(Dataset entries)
==========

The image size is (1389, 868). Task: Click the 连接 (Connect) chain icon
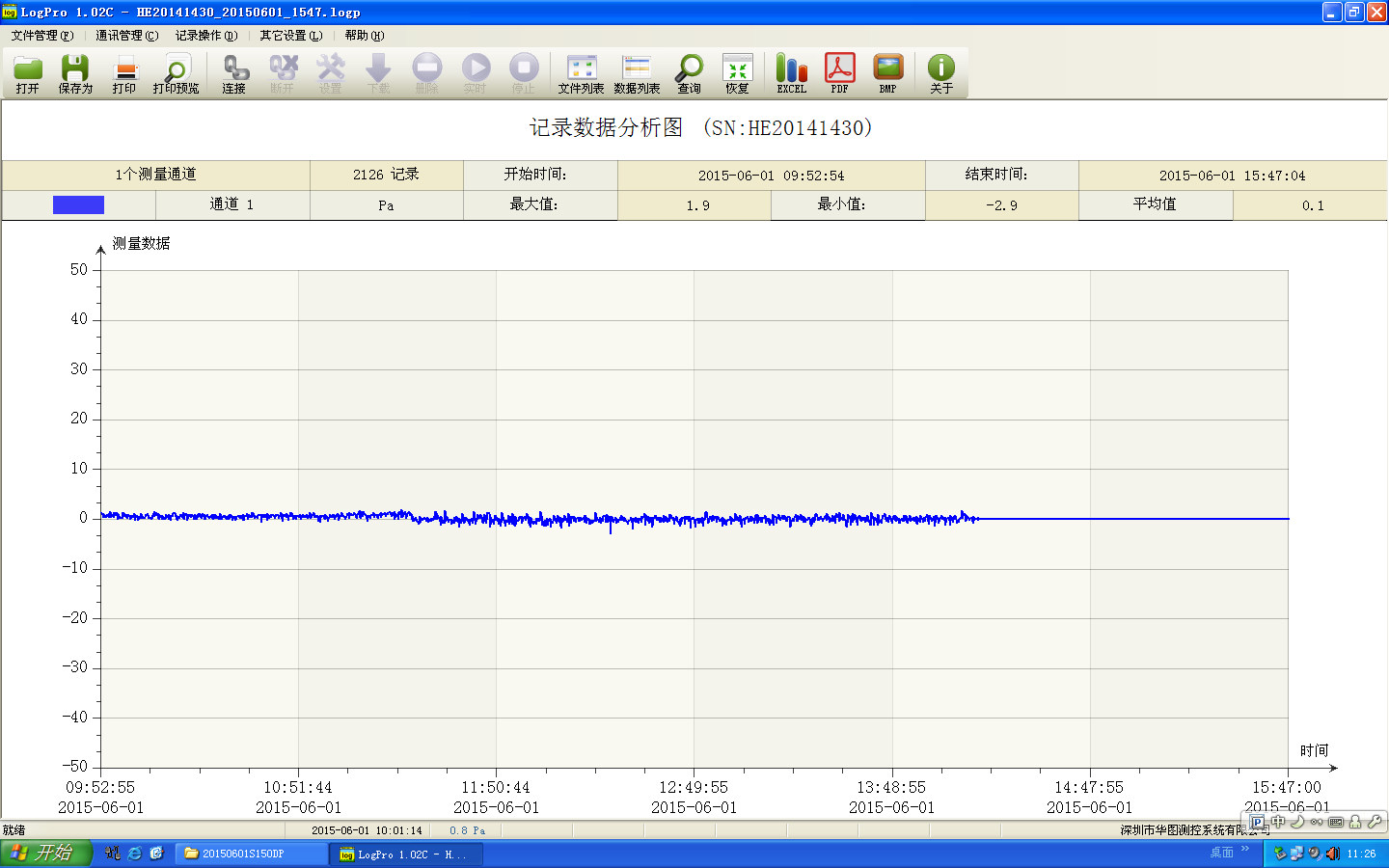pos(234,73)
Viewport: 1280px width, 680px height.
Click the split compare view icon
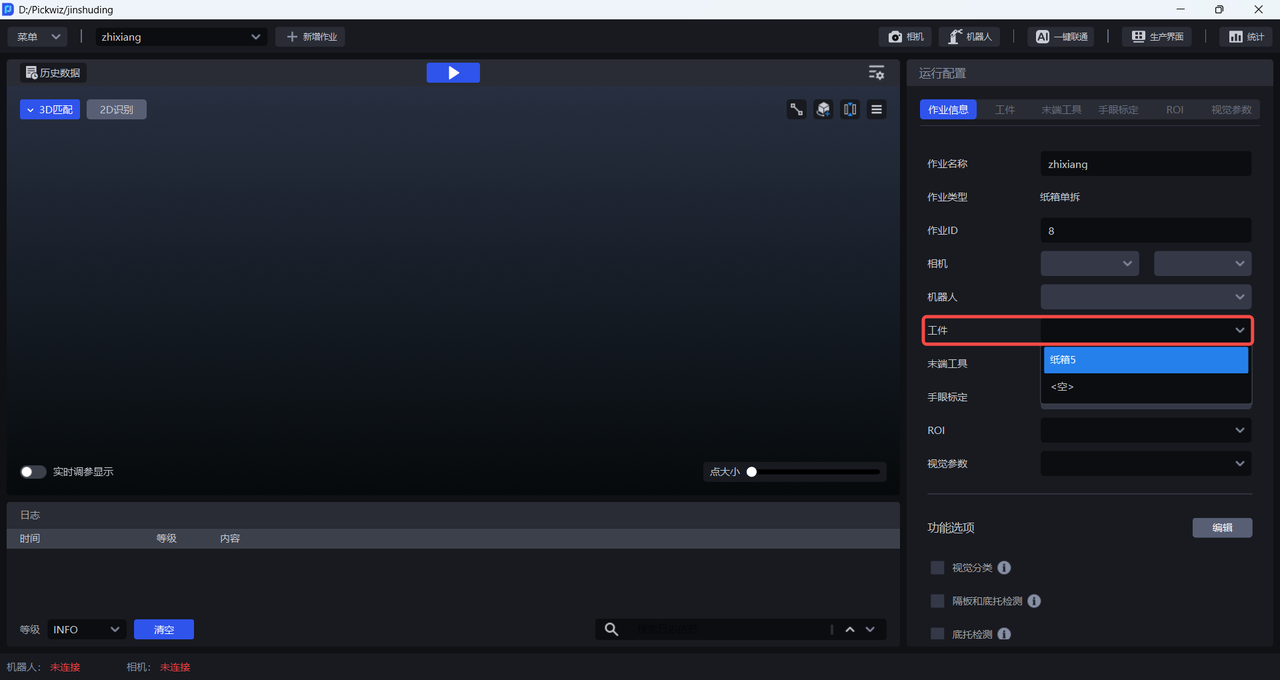point(850,110)
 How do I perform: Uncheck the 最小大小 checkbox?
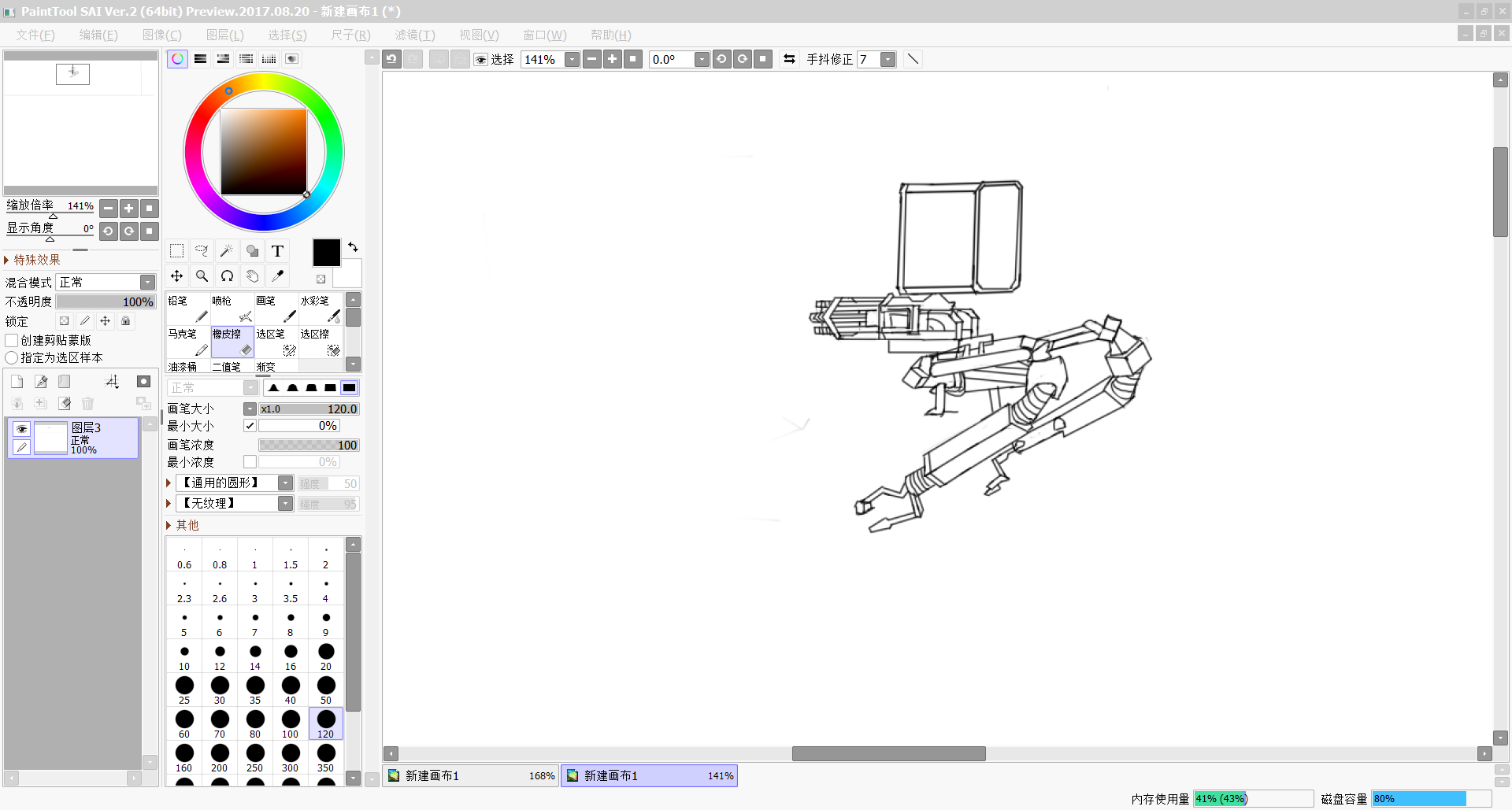click(x=250, y=426)

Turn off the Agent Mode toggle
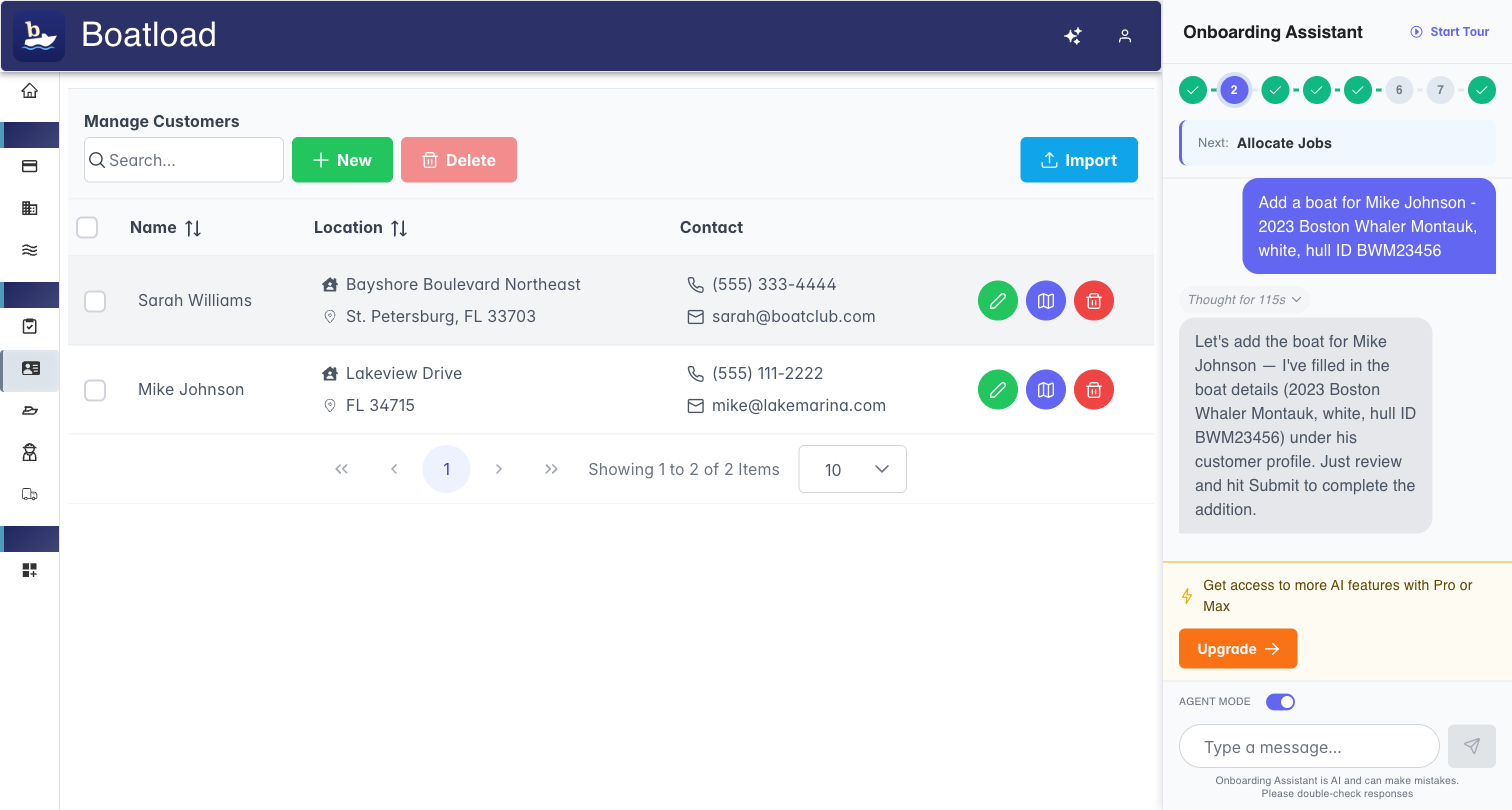click(1280, 702)
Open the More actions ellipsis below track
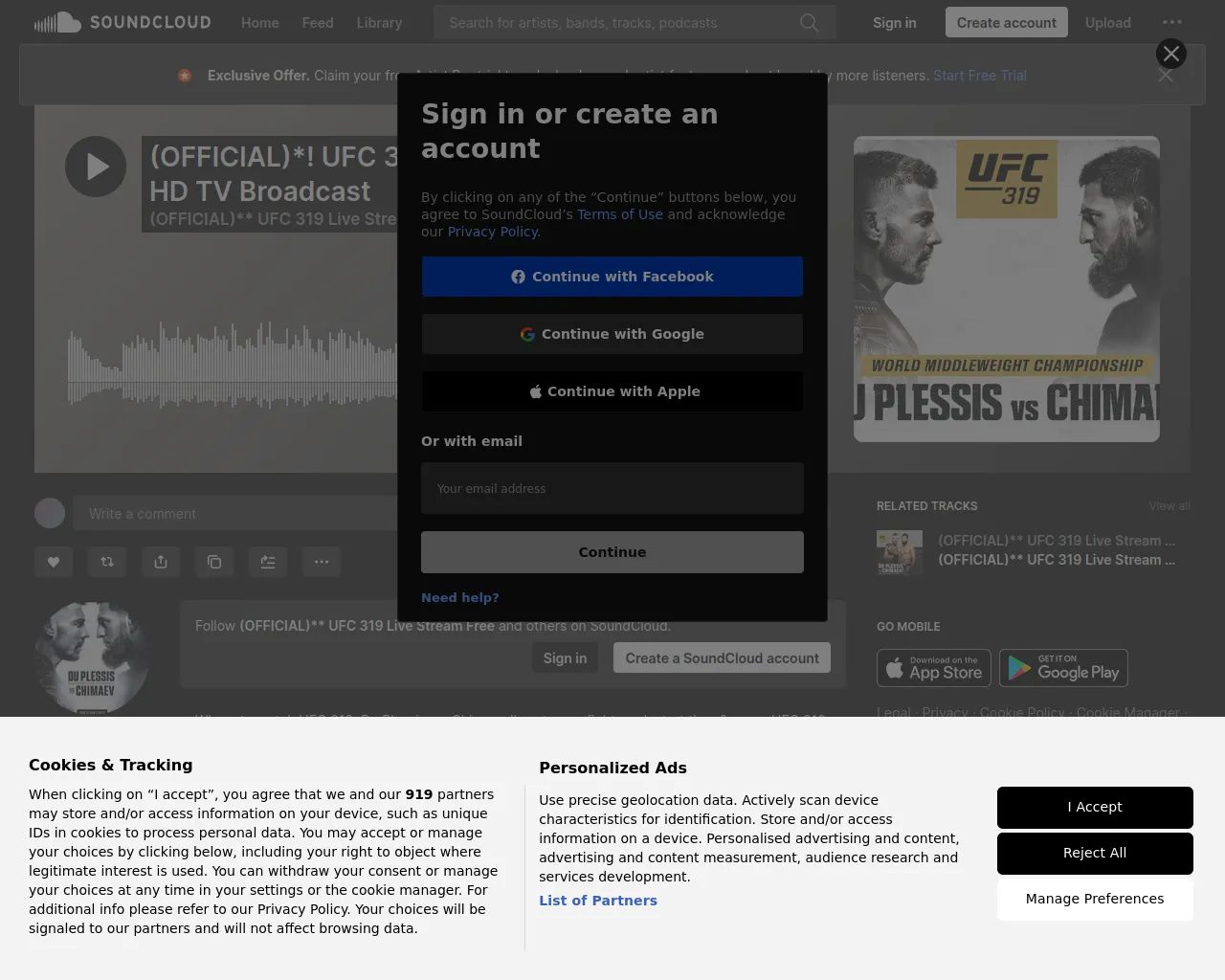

==========

**What needs to be done**
Copy each entry exactly, with no pictures.

**Result of this task**
The image size is (1389, 868). Task: Click the 连接 (Connect) chain icon
pos(234,73)
Viewport: 1280px width, 680px height.
Click the split compare view icon
point(850,110)
 How do I perform: Uncheck the 最小大小 checkbox?
click(x=250, y=426)

Turn off the Agent Mode toggle
click(1280, 702)
Open the More actions ellipsis below track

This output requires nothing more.